:: Required task ::
Rewrite everything from the line containing "Task: Click the 1 minute time badge" down to the line containing "Click the phrase", requests and all, shifting each click coordinate in the answers by -138.

────────────────

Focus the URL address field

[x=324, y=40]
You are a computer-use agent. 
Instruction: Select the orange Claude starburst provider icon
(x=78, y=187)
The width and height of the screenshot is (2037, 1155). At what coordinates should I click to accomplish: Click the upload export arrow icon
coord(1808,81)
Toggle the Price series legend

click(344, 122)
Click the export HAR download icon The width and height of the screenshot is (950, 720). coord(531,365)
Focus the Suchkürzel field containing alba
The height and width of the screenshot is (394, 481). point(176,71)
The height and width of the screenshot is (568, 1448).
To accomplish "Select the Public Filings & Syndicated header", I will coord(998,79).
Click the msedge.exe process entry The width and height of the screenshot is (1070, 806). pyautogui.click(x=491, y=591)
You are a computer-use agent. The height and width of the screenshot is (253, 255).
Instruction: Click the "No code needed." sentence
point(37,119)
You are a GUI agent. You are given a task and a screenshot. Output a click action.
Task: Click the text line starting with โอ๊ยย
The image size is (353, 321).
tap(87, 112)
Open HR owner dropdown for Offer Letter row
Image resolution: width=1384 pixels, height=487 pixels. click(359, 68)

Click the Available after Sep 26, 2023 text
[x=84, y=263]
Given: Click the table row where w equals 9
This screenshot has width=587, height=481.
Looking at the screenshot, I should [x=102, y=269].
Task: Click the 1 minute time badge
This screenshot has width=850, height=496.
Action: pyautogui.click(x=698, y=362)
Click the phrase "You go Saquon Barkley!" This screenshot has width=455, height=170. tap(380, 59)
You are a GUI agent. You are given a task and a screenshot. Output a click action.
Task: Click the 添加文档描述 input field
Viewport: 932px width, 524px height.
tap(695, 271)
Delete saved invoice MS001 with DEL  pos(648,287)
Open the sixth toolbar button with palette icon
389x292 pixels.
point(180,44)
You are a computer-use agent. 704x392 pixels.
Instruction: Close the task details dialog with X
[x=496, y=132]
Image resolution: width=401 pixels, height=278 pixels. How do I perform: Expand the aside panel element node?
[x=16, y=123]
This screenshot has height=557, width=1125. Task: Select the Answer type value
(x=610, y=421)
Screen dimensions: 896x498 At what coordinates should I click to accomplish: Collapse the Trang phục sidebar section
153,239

────────────────

:: Written response ::
Task: Click the 1 minute time badge
This screenshot has width=850, height=496.
Action: pyautogui.click(x=560, y=224)
Click the phrase "You go Saquon Barkley!" This screenshot has width=455, height=170. tap(242, -79)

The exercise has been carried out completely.